Photo: Gary Cooper

By Dave Resto

Heavy blues-rock guitarist, Jared James Nichols, has been touring as the opening act for hard rock legends, Saxon and UFO. He and his band appeared at Jergel’s Rhythm Grille when their tour hit Warrendale, PA on 10.11.17. Nichols is promoting his forthcoming second full-length album, Black Magic (due out 10.27.17 on Listenable Records) but on this night, he also drew from his first album, Old Glory and the Wild Revival and his debut EP, Live at the Viper Room. Although his material seemed to be unfamiliar to some of the people I spoke with from that night’s audience, his brief but intense set went over like red meat at a barbecue.

As Nichols strode onto the stage with his long mane of hair falling on the shoulders of his cut-off plaid shirt, he greeted the crowd with a wide, toothy smile. “Hey!” he boomed into to a slightly hot mic, which was quickly adjusted. He engaged in a bit of playful banter with the audience, introduced the first song and then he and his band (Erik Sandin, bass; Dennis Holm, drums) went into “Playin’ for Keeps,” a slow, stomping, psychedelic blues-rocker. Nichols wasted no time in displaying both his relentless attack and precise control on his favored single pick-up, Epiphone guitar, dubbed, “Old Glory.” As a vocalist, his voice had power and grit to equal his guitar playing.

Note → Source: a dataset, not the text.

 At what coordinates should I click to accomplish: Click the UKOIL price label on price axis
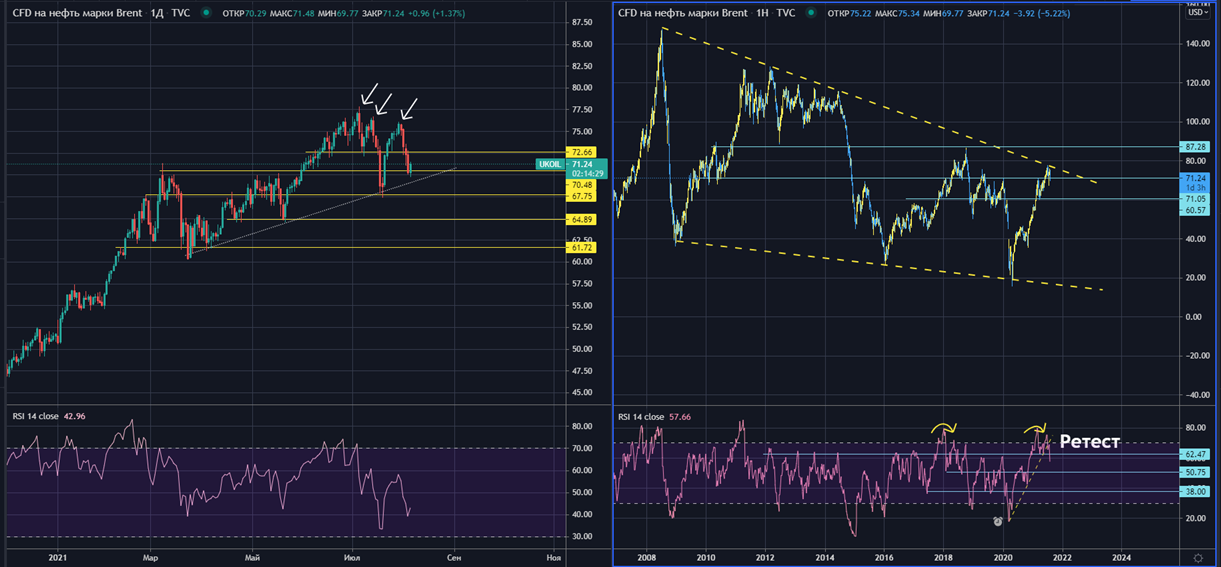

Nichols is an incredibly skillful player, who has obviously spent a great deal of time studying, refining and innovating on the electric guitar. The result of his hard work is a mastery which allows him to effortlessly manipulate and coax an endless array of sounds from the guitar, not unlike another young guitar slinger from long ago – the trail-blazing Jeff Beck. Like Beck, Nichols favors a pick-less method of playing, which allows him to work the strings to achieve a variety of tones.

His bandmates possessed equal prowess on their respective instruments. Bassist, Erik Sandin plucked his strings so fervently that I could see them quivering above the fret board. Dennis Holm’s drumming was wild enough to be interesting but measured enough to be dead-on tempo. Together, this rhythm section was bedrock solid; the perfect answer to the demands of Jared James Nichols’ guitar playing.

Given a brief opening slot (roughly 45 minutes), Nichols wisely offered up some prime samples from his catalogue, including the intriguing “Don’t be Scared” from Black Magic (think of a Black Sabbath/Deep Purple/Kenny Wayne Shepherd collaboration. Yeah, right?) and the bluesy, soulful, up-tempo crowd pleaser, “Can You Feel It?” from Old Glory and the Wild Revival.

An interesting inclusion to the set was the band’s flawless cover of Ted Nugent’s, “Stranglehold.” Hearing them perform a 70s guitar-rock classic (I know that they’ve also been performing Mountain’s “Mississippi Queen” at some of their shows) drew a direct line to their obvious roots and influences. It was great to see them acknowledge that on stage.

At some point toward the end of Jared James Nichols’ performance, I set my notebook and camera aside and took a moment to watch him win over a room full of new fans. They may not have known who he was when he took the stage, but I’m pretty sure they’ll never forget him after he left.